DALLAS — Of the existing “concierge” care models, practices that offer fees for non-covered services to patients who have insurance carry the highest legal risk, attorney John Marquis said at a national conference on concierge medicine.
In light of recent actions taken by Congress, state insurance commissioners, and federal agencies, it's clear that authorities are looking out for potential conflicts of interest with this particular care model, said Mr. Marquis, a partner with Warner, Norcross, & Judd, LLP, a Michigan law firm that specializes in concierge-care issues.
There are several models for concierge-care practices. Some opt out of Medicare and private insurance to offer a periodic fee for medical care. Others accept only cash for their services. What seems to attract most of the legal action is the “fee for non-covered services” or FNCS model. These practices accept patients with private insurance or Medicare but also charge a flat fee monthly, quarterly, or annually, he said at the conference, sponsored by the Society for Innovative Medical Practice Design.
In return, patients are promised a smaller patient base, greater access to the physician, and other amenities. For some time, this approach has aroused speculation on whether the physician might be double billing for Medicare patients.

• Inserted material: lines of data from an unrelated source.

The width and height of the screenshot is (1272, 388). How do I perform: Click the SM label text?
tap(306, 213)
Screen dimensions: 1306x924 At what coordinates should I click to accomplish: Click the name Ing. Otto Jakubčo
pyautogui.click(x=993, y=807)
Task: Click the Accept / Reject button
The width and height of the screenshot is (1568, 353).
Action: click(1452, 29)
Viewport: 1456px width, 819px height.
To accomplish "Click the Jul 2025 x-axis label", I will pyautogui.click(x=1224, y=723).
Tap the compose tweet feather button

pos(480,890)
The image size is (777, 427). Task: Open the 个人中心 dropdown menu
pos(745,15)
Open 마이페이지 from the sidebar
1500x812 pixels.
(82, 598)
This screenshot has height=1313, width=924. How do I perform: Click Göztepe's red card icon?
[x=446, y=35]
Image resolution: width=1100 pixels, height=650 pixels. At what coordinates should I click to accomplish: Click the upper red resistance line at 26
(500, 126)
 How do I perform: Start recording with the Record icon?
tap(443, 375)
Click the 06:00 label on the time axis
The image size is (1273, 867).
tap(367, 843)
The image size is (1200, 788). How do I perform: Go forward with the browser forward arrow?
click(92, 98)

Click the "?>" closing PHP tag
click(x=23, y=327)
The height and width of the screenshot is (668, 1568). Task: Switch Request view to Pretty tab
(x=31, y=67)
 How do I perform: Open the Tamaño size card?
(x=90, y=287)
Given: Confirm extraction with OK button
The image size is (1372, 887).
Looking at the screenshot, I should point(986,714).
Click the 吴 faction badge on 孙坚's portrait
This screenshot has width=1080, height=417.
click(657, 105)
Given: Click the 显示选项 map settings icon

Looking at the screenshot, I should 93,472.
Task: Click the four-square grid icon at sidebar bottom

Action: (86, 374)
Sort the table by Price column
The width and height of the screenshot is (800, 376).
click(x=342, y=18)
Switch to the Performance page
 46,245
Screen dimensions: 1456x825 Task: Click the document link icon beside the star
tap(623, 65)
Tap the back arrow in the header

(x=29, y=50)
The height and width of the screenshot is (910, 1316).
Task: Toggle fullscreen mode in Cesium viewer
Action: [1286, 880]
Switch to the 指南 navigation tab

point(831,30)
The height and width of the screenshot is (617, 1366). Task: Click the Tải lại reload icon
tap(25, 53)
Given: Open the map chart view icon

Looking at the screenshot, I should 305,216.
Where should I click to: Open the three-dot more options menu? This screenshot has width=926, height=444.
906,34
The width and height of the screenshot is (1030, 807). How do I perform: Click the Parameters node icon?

Exactly what the periodic fee pays for is the gray area that incites legal action, Mr. Marquis said. The fact that certain FNCS practices offer preventive care is not a complete answer to the legal issues, given that Medicare covers certain preventive care services, he said. Home visits are another problem; in many cases, they're also a covered service under Medicare.
Although Medicare is usually the 800-pound gorilla in these situations, it's private insurers that currently pose the biggest risks to these practices.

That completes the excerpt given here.